Il me semble essentiel de ne pas aborder seule le parage et ses implications, de m’entourer de professionnels sérieux qui peuvent m’assister et me rectifier ou bien de leur confier ce travail si important qui nécessite de réelles connaissances.

Malgré un certain recul, cette science encore jeune suscite beaucoup de questionnements et demande la plus grande prudence; enfin, elle ne doit surtout pas devenir un dogme, une sorte de mode érigée en vérité absolue. Si on déferre son cheval, il faut savoir pourquoi on le fait et ce que cela implique comme remises en question pour le cavalier propriétaire. Elle ne doit pas non plus être banalisée et discréditée à cause d’expériences malheureuses effectuées par des dilettantes.
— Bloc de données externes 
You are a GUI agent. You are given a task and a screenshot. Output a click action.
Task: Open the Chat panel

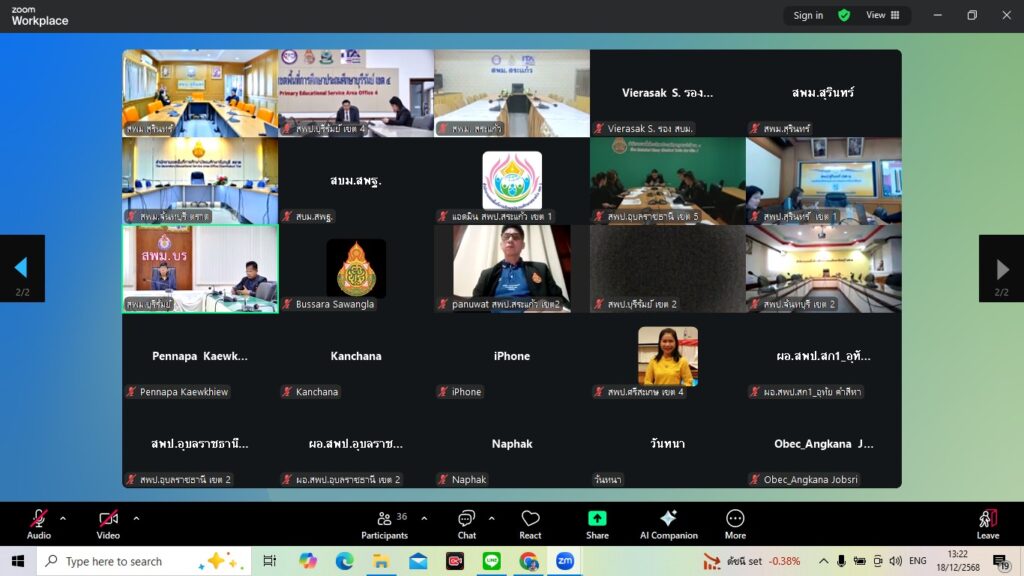pyautogui.click(x=466, y=524)
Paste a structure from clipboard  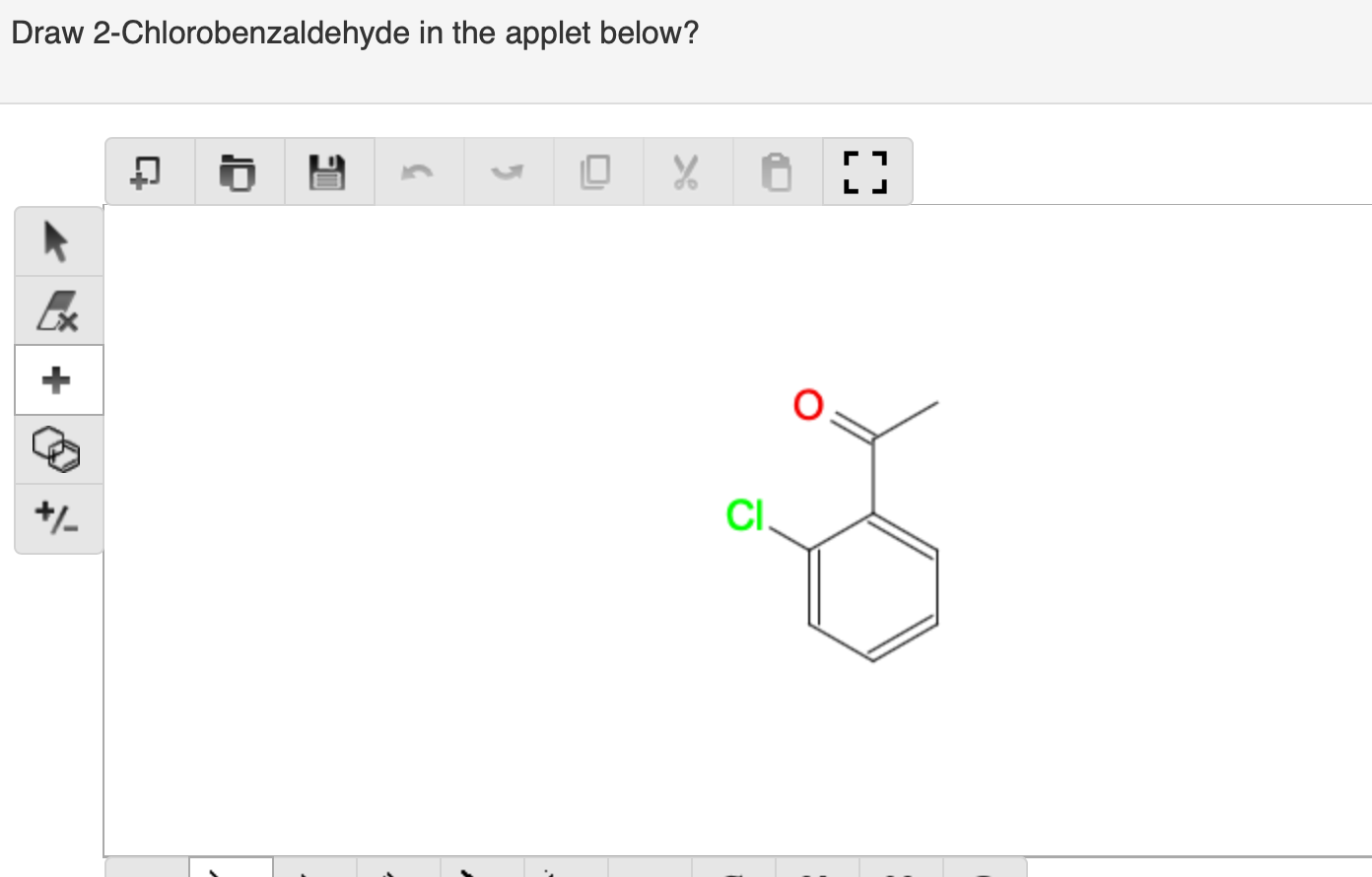point(777,170)
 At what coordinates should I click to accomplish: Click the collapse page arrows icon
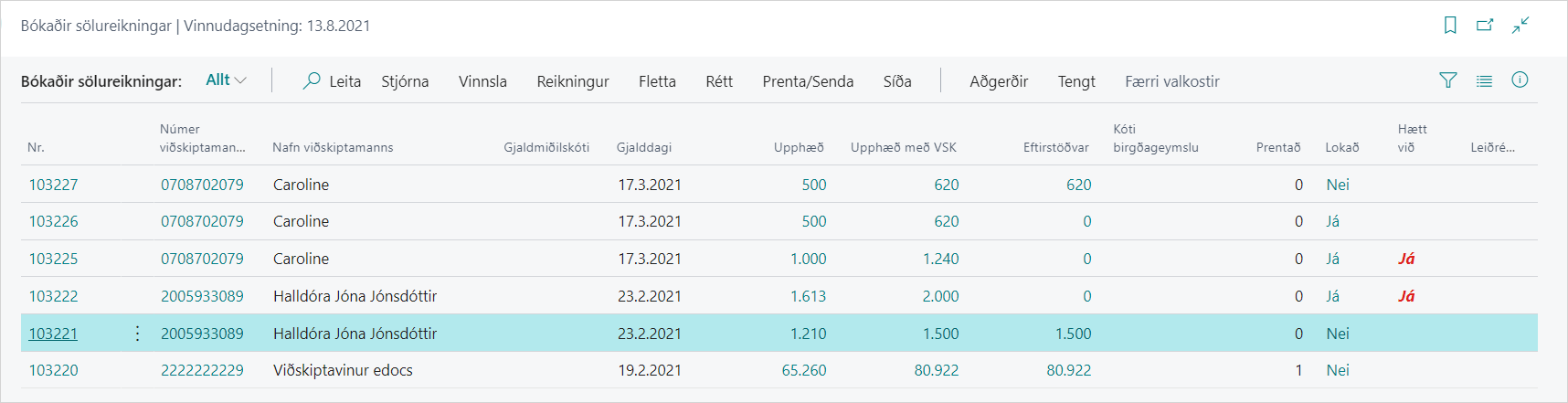tap(1520, 26)
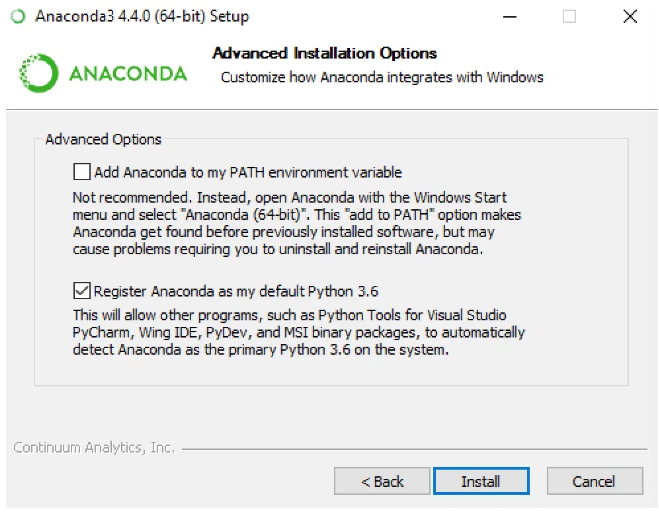This screenshot has width=659, height=516.
Task: Click the 'Advanced Installation Options' heading
Action: coord(325,53)
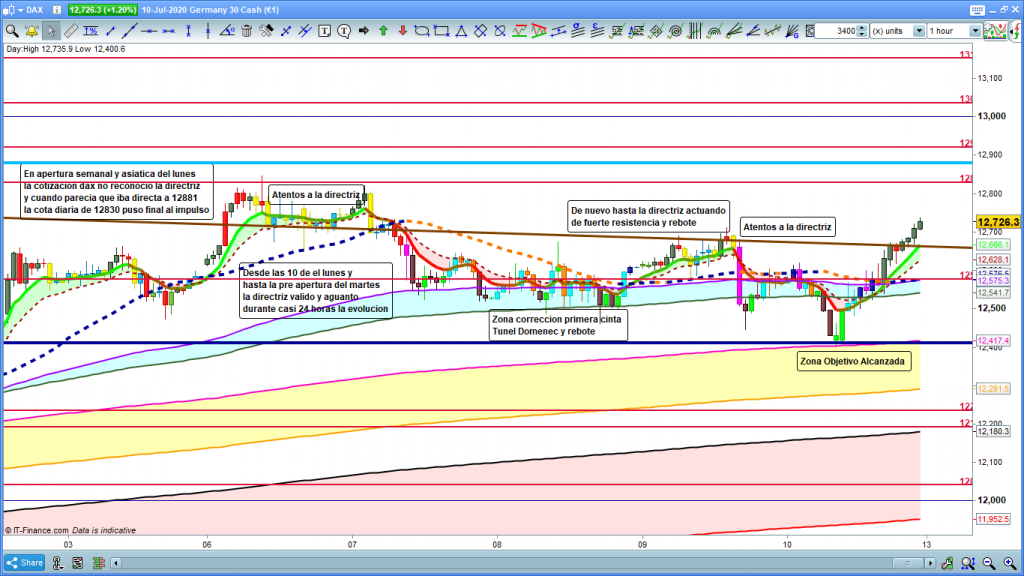Click the 'Zona Objetivo Alcanzada' annotation
The width and height of the screenshot is (1024, 576).
[x=853, y=360]
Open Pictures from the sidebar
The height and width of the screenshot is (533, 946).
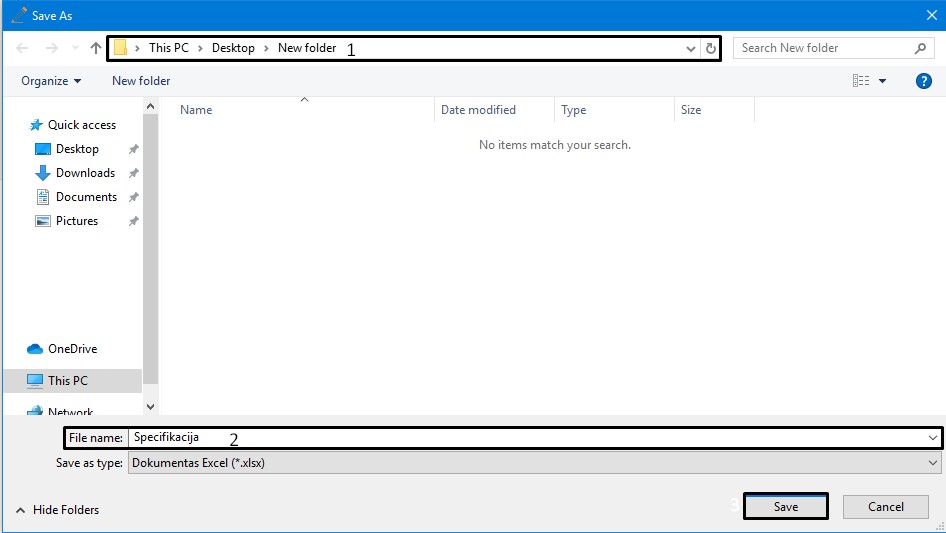pyautogui.click(x=77, y=221)
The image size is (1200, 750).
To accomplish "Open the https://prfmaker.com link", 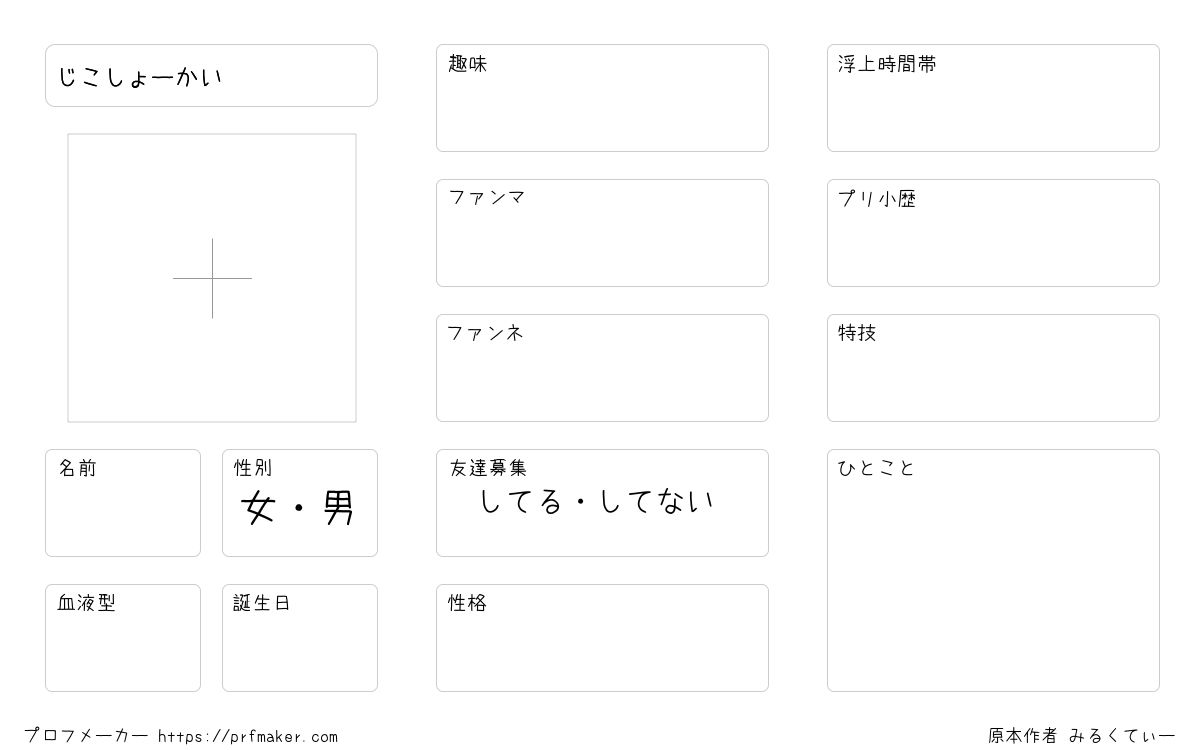I will (248, 737).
Quant à moi, je suis assez fière d’avoir contribué à faire déferrer 14 chevaux dans ma région (qui depuis lors, n’ont plus jamais été ferrés) et d’avoir encouragé des connaissances à se pencher sur cette question tellement importante pour un cheval.

Depuis lors, l'idée du cheval sans fer a fait beaucoup de ruisseaux....

Sachez que la Police montée de Houston capitale du Texas et patrie des cow boys à déférrée ses chevaux. Toute la journée sur du macadam dur ne pose aucun problème. Attila et Gengis Khan n'ont ils pas traversés des milliers de kilomètres sur des chevaux pieds nus?